From my experience here, which is in some respects similar to the US, and from reading and listening to what people post on the net on the subject, I think that truly there may be a problem at the hierarchs level, but there may be another in the laity.
Not every ethnic community feels comfortable to under a bishop not of the same ethnicity, or, if a convert, that has been with them for so long as to be considered "one of us".
In practice, in large cities, people from ethnicities Y and Z would feel "conquered" by the ethnicity of bishop X and that they are lacking something. It is very prestigious to have your own bishop and to be a friend or even acquaitance of the bishop. A bishop that is commited to the Church universal, but just more weakly to the social network of that ethnicity is as good as no bishop to many people.
I believe that only when natives become 1) the vast majority of Orthodox in a certain region, at least more than 80%; 2) If these natives instead of being just "clients" who use the "services" of the Church take up leadership positions of increasing responsibility - including episcopal positions in the mother churches - while at the same time creating infrastructures that are not depedent on the status quo infrastructure; 3) If they do this with all due respect and gratitude to the peoples who brought Orthodoxy to the New World;
then local churches will emerge in the Americas.
I'm speechless on this one. I think I understand your point, but it is expressed in language that is easily misunderstood and in terms that many here would take offense to. Correct me if I am in error, but don't you strongly object to 'multiculturalism'? Since assimilation of immigrant cultures into a 'melting pot' as has been the case historically in North America and perhaps in Brazil (?), are you suggesting that until three or four generations pass from the 'old world' immigrants that a truly new national church is not likely to emerge? How do you reconcile this seeming contradiction? (Again, if my recollections are in error, I apologize.) We are three or four generations into the post European immigration phase in the United States, yet we have hardly begun to reconcile such matters.
That's not what I am suggesting. It can take 20 generations and nothing changes. It's not related to any particular generation or even to a frame of mind of "cradles" or "converts". To put it simple, Orthodox churches in the new world depend politically on their motherlands, even if in some cases the motherlands may rely strongly on economic support from the US.

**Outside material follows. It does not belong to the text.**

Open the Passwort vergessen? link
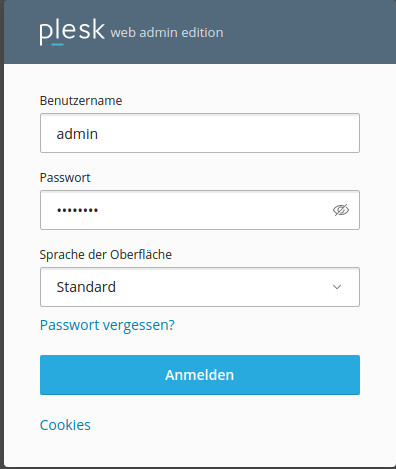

This political and cultural infrastructure, which goes beyond formal positions and includes networks of influence, is far deeper than both the economic and the ideal aspects.
The only way that political and cultural networks of power change is if the interests and/or the people in whom these networks are materialized change.
Margareth Thatcher has a famous quote: “Being a leader is like being a lady. If you have to remind people you are, you aren’t.” The same goes for any kind of autonomy. If you have to ask for it, to negotiate for it, then you don't have it. Negotiations, talks and meetings will "progress" only whe autonomy and union is an underlying irreversible reality. Then negotiations will be happening full steam on how to acknowledge that without loosing face and in the smoothest way possible.
As the Tomos of OCA is a point in case, documents, agreements and consensus do not make a person or an institution an autonomous, independent entity. Freedom is never acquired by permission, you just make it happen. You grab that sword out of the stone or you don't, nobody will just give it to you. There is no "convincing" anyone.
People are convinced enough by a de facto accomplished irreversible new status quo.You achieve that or achieve nothing.